Rezension: Schöne neue Welt

"O Wunder! Was gibts für herrliche Geschöpfe hier! Wie schön der Mensch ist! Schöne neue Welt, die solche Bürger trägt" (Zitat Shakespeare)

Was wäre, wenn wir alles Negative ausschalten könnten und nur noch Freude hätten? Elend, Krankheit und Not sind überwunden! Bei Problemen oder Stimmungsschwankungen gibt es Soma, die Fröhlichdroge. Vergöttert wird das Auto, die Anrede heißt nicht mehr seine Lordschaft, sondern seine Fordschaft.

Dieser Science Fiction Roman von Huxley zeigt merkwürdige Parallelen in unsere Jetztzeit. Noch nie haben Menschen so viele Drogen bzw. Stimmungsaufheller genommen wie heute. Wobei nicht primär Lust, sondern Leistungsbereitschaft und Machtwahn im Vordergrund stehen, selbstverständlich aber auch Ausstiegs- und Paradiesfantasien.
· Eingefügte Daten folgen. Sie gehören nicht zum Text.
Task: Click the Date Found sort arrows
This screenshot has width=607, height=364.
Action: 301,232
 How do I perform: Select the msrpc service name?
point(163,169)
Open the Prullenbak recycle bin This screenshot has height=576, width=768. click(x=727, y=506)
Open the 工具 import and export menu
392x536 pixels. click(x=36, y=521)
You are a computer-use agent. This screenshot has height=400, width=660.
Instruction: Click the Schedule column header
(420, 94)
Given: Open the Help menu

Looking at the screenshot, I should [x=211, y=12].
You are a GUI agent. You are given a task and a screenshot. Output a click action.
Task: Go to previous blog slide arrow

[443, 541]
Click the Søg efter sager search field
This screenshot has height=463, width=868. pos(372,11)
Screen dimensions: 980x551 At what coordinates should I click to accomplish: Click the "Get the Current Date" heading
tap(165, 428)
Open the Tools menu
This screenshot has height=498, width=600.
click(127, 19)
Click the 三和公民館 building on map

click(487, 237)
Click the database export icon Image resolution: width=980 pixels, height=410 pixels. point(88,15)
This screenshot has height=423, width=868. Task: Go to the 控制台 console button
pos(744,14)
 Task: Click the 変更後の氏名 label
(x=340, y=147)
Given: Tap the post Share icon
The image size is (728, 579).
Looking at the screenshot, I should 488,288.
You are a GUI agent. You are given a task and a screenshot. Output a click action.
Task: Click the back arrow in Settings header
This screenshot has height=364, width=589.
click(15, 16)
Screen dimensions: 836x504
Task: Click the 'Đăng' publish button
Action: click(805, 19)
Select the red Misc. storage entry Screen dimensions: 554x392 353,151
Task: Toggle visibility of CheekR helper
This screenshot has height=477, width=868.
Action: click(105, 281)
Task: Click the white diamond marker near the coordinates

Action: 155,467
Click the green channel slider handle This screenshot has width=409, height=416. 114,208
Der Fetisch Auto fährt im Zentrum unserer Gesellschaft, ganze Zulieferindustrien, fast alles klebt irgendwie daran. Bei Huxley wird das T verehrt, in Anlehnung an den Ford T. Sind wir wirklich so weit weg von der beschriebenen Huxley-Welt? Zu welchen Ergebnissen bringt uns die Genforschung, was könnte damit Negatives erzeugt werden? Ist Freiheit des Einzelnen erstrebenswert oder die kollektive Gleich-gültigkeit? Huxleys Roman ist ein Reflex auf den American Way of life und beschreibt - weil sich die Menschheit in einem Krieg mehr oder weniger selbst vernichtet hatte, im Jahr 146 AF, after Ford - eine diktatorische Weltregierung, die den Mensch nur deshalb überleben lassen kann, weil sie ihm seine negative Seite nimmt. Damit aber verliert der Einzelne auch die Freiheit zu entscheiden oder Gefühle zu empfinden, er lebt tierhaft vor sich hin, u.a. in Promiskuität.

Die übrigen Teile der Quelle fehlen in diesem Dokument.